YOUR OBJECTIVE » Please repeat each of the records below word for word, in the same order.

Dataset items
· · · · · · ·
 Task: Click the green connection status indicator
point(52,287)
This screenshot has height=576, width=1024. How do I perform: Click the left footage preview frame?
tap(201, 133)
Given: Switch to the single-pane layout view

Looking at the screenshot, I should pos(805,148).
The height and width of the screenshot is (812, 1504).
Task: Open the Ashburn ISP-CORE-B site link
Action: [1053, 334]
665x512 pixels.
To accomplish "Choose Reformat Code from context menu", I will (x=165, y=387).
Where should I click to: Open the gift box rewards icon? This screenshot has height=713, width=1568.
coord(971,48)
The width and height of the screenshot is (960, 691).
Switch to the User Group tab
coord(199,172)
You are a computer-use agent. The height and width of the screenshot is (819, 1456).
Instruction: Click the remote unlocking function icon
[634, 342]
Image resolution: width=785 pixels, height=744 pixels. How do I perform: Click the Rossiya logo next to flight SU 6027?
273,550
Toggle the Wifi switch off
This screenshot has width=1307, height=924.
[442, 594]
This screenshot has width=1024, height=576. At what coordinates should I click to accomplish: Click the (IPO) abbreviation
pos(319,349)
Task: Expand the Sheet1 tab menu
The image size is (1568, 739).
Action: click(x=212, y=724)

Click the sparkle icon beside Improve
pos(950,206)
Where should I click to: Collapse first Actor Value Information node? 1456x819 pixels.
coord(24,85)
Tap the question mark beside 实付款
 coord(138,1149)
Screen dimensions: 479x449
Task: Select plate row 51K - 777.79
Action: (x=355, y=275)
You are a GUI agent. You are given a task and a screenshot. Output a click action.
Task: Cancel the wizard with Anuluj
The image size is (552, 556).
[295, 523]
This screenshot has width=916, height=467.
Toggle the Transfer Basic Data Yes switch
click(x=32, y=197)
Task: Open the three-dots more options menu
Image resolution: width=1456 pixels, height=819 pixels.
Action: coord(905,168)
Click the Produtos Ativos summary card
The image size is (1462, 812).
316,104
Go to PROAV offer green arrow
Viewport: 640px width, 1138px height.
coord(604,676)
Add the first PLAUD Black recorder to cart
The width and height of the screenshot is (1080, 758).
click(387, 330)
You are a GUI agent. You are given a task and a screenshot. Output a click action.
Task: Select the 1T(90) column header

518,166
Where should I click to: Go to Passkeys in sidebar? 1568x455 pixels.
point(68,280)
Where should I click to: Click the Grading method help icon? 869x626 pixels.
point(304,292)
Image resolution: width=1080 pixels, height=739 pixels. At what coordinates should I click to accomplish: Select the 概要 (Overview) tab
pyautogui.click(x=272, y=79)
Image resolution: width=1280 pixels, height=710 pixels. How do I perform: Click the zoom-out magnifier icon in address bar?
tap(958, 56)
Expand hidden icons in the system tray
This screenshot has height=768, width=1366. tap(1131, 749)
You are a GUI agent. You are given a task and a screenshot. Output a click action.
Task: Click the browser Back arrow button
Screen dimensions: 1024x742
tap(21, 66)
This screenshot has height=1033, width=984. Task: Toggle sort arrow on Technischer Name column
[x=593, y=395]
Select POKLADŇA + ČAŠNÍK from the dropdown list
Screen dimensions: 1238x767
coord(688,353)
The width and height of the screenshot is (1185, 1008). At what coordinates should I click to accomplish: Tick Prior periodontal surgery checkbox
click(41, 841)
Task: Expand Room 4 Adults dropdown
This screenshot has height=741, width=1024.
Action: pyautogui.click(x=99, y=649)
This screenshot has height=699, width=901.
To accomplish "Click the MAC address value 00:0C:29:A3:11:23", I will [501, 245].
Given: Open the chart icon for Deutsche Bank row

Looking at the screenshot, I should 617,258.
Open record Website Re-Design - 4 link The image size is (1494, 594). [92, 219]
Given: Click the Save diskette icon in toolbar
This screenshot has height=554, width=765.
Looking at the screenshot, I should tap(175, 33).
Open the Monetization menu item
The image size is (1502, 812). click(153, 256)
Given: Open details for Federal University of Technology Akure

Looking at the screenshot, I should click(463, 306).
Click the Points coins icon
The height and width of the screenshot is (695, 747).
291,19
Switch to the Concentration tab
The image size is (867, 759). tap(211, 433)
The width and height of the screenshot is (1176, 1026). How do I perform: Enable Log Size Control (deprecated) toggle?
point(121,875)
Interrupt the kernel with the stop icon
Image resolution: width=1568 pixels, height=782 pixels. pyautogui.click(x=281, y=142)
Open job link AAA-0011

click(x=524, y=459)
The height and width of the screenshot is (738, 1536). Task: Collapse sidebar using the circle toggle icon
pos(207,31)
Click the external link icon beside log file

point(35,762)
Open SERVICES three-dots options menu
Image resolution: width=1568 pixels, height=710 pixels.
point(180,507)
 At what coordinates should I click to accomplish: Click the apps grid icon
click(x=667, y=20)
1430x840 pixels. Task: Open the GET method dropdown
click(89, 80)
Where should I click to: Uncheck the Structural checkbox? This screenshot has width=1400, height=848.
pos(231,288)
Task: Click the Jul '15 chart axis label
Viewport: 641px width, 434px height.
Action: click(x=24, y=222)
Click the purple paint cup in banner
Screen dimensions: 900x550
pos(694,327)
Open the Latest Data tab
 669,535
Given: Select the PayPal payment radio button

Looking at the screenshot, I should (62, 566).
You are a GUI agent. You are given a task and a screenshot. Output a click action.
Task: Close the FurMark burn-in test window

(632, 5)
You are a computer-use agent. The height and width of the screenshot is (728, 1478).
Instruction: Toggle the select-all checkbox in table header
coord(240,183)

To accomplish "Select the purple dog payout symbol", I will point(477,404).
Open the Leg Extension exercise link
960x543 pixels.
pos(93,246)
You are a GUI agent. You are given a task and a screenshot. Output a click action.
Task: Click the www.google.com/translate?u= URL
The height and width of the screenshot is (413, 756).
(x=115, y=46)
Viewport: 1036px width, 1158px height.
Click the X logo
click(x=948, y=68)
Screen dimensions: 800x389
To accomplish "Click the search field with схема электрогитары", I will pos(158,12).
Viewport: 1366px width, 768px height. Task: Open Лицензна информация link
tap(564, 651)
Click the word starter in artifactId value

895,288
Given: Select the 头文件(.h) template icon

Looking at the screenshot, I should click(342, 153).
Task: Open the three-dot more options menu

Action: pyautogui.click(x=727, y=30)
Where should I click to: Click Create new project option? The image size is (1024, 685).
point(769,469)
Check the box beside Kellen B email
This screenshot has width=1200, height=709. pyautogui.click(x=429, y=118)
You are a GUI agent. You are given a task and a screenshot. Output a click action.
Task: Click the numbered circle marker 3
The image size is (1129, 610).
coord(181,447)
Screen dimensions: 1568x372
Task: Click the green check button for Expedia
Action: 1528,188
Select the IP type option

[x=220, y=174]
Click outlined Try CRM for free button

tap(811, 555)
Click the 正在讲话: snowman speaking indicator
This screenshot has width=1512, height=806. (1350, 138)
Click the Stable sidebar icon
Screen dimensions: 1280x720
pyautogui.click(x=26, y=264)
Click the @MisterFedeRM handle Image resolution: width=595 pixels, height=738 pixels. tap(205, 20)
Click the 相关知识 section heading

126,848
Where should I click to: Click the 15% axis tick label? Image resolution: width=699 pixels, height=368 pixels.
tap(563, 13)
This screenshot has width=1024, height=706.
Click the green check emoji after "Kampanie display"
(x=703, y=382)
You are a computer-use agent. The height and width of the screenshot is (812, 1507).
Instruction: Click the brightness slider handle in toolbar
· · · · · · ·
ANSWER TO THE EXERCISE »
 Task: Click the green connection status indicator
point(52,287)
This screenshot has height=576, width=1024. How do I perform: Click the left footage preview frame?
tap(201, 133)
Given: Switch to the single-pane layout view

Looking at the screenshot, I should pos(805,148).
The height and width of the screenshot is (812, 1504).
Task: Open the Ashburn ISP-CORE-B site link
Action: [1053, 334]
665x512 pixels.
To accomplish "Choose Reformat Code from context menu", I will (x=165, y=387).
Where should I click to: Open the gift box rewards icon? This screenshot has height=713, width=1568.
coord(971,48)
The width and height of the screenshot is (960, 691).
Switch to the User Group tab
coord(199,172)
You are a computer-use agent. The height and width of the screenshot is (819, 1456).
Instruction: Click the remote unlocking function icon
[634, 342]
Image resolution: width=785 pixels, height=744 pixels. How do I perform: Click the Rossiya logo next to flight SU 6027?
273,550
Toggle the Wifi switch off
This screenshot has width=1307, height=924.
[442, 594]
This screenshot has width=1024, height=576. At what coordinates should I click to accomplish: Click the (IPO) abbreviation
pos(319,349)
Task: Expand the Sheet1 tab menu
The image size is (1568, 739).
Action: click(x=212, y=724)

Click the sparkle icon beside Improve
pos(950,206)
Where should I click to: Collapse first Actor Value Information node? 1456x819 pixels.
coord(24,85)
Tap the question mark beside 实付款
 coord(138,1149)
Screen dimensions: 479x449
Task: Select plate row 51K - 777.79
Action: (x=355, y=275)
You are a GUI agent. You are given a task and a screenshot. Output a click action.
Task: Cancel the wizard with Anuluj
The image size is (552, 556).
[295, 523]
This screenshot has width=916, height=467.
Toggle the Transfer Basic Data Yes switch
click(x=32, y=197)
Task: Open the three-dots more options menu
Image resolution: width=1456 pixels, height=819 pixels.
Action: coord(905,168)
Click the Produtos Ativos summary card
The image size is (1462, 812).
316,104
Go to PROAV offer green arrow
Viewport: 640px width, 1138px height.
coord(604,676)
Add the first PLAUD Black recorder to cart
The width and height of the screenshot is (1080, 758).
click(387, 330)
You are a GUI agent. You are given a task and a screenshot. Output a click action.
Task: Select the 1T(90) column header

518,166
Where should I click to: Go to Passkeys in sidebar? 1568x455 pixels.
point(68,280)
Where should I click to: Click the Grading method help icon? 869x626 pixels.
point(304,292)
Image resolution: width=1080 pixels, height=739 pixels. At what coordinates should I click to accomplish: Select the 概要 (Overview) tab
pyautogui.click(x=272, y=79)
Image resolution: width=1280 pixels, height=710 pixels. How do I perform: Click the zoom-out magnifier icon in address bar?
tap(958, 56)
Expand hidden icons in the system tray
This screenshot has height=768, width=1366. tap(1131, 749)
You are a GUI agent. You are given a task and a screenshot. Output a click action.
Task: Click the browser Back arrow button
Screen dimensions: 1024x742
tap(21, 66)
This screenshot has height=1033, width=984. Task: Toggle sort arrow on Technischer Name column
[x=593, y=395]
Select POKLADŇA + ČAŠNÍK from the dropdown list
Screen dimensions: 1238x767
coord(688,353)
The width and height of the screenshot is (1185, 1008). At what coordinates should I click to accomplish: Tick Prior periodontal surgery checkbox
click(41, 841)
Task: Expand Room 4 Adults dropdown
This screenshot has height=741, width=1024.
Action: pyautogui.click(x=99, y=649)
This screenshot has height=699, width=901.
To accomplish "Click the MAC address value 00:0C:29:A3:11:23", I will [501, 245].
Given: Open the chart icon for Deutsche Bank row

Looking at the screenshot, I should 617,258.
Open record Website Re-Design - 4 link The image size is (1494, 594). [92, 219]
Given: Click the Save diskette icon in toolbar
This screenshot has height=554, width=765.
Looking at the screenshot, I should tap(175, 33).
Open the Monetization menu item
The image size is (1502, 812). click(153, 256)
Given: Open details for Federal University of Technology Akure

Looking at the screenshot, I should click(463, 306).
Click the Points coins icon
The height and width of the screenshot is (695, 747).
291,19
Switch to the Concentration tab
The image size is (867, 759). tap(211, 433)
The width and height of the screenshot is (1176, 1026). How do I perform: Enable Log Size Control (deprecated) toggle?
point(121,875)
Interrupt the kernel with the stop icon
Image resolution: width=1568 pixels, height=782 pixels. pyautogui.click(x=281, y=142)
Open job link AAA-0011

click(x=524, y=459)
The height and width of the screenshot is (738, 1536). Task: Collapse sidebar using the circle toggle icon
pos(207,31)
Click the external link icon beside log file

point(35,762)
Open SERVICES three-dots options menu
Image resolution: width=1568 pixels, height=710 pixels.
point(180,507)
 At what coordinates should I click to accomplish: Click the apps grid icon
click(x=667, y=20)
1430x840 pixels. Task: Open the GET method dropdown
click(89, 80)
Where should I click to: Uncheck the Structural checkbox? This screenshot has width=1400, height=848.
pos(231,288)
Task: Click the Jul '15 chart axis label
Viewport: 641px width, 434px height.
Action: click(x=24, y=222)
Click the purple paint cup in banner
Screen dimensions: 900x550
pos(694,327)
Open the Latest Data tab
 669,535
Given: Select the PayPal payment radio button

Looking at the screenshot, I should (62, 566).
You are a GUI agent. You are given a task and a screenshot. Output a click action.
Task: Close the FurMark burn-in test window

(632, 5)
You are a computer-use agent. The height and width of the screenshot is (728, 1478).
Instruction: Toggle the select-all checkbox in table header
coord(240,183)

To accomplish "Select the purple dog payout symbol", I will point(477,404).
Open the Leg Extension exercise link
960x543 pixels.
pos(93,246)
You are a GUI agent. You are given a task and a screenshot. Output a click action.
Task: Click the www.google.com/translate?u= URL
The height and width of the screenshot is (413, 756).
(x=115, y=46)
Viewport: 1036px width, 1158px height.
Click the X logo
click(x=948, y=68)
Screen dimensions: 800x389
To accomplish "Click the search field with схема электрогитары", I will pos(158,12).
Viewport: 1366px width, 768px height. Task: Open Лицензна информация link
tap(564, 651)
Click the word starter in artifactId value

895,288
Given: Select the 头文件(.h) template icon

Looking at the screenshot, I should click(342, 153).
Task: Open the three-dot more options menu

Action: pyautogui.click(x=727, y=30)
Where should I click to: Click Create new project option? The image size is (1024, 685).
point(769,469)
Check the box beside Kellen B email
This screenshot has width=1200, height=709. pyautogui.click(x=429, y=118)
You are a GUI agent. You are given a task and a screenshot. Output a click action.
Task: Click the numbered circle marker 3
The image size is (1129, 610).
coord(181,447)
Screen dimensions: 1568x372
Task: Click the green check button for Expedia
Action: 1528,188
Select the IP type option

[x=220, y=174]
Click outlined Try CRM for free button

tap(811, 555)
Click the 正在讲话: snowman speaking indicator
This screenshot has width=1512, height=806. (1350, 138)
Click the Stable sidebar icon
Screen dimensions: 1280x720
pyautogui.click(x=26, y=264)
Click the @MisterFedeRM handle Image resolution: width=595 pixels, height=738 pixels. tap(205, 20)
Click the 相关知识 section heading

126,848
Where should I click to: Click the 15% axis tick label? Image resolution: width=699 pixels, height=368 pixels.
tap(563, 13)
This screenshot has width=1024, height=706.
Click the green check emoji after "Kampanie display"
(x=703, y=382)
You are a computer-use agent. The height and width of the screenshot is (812, 1507).
Instruction: Click the brightness slider handle in toolbar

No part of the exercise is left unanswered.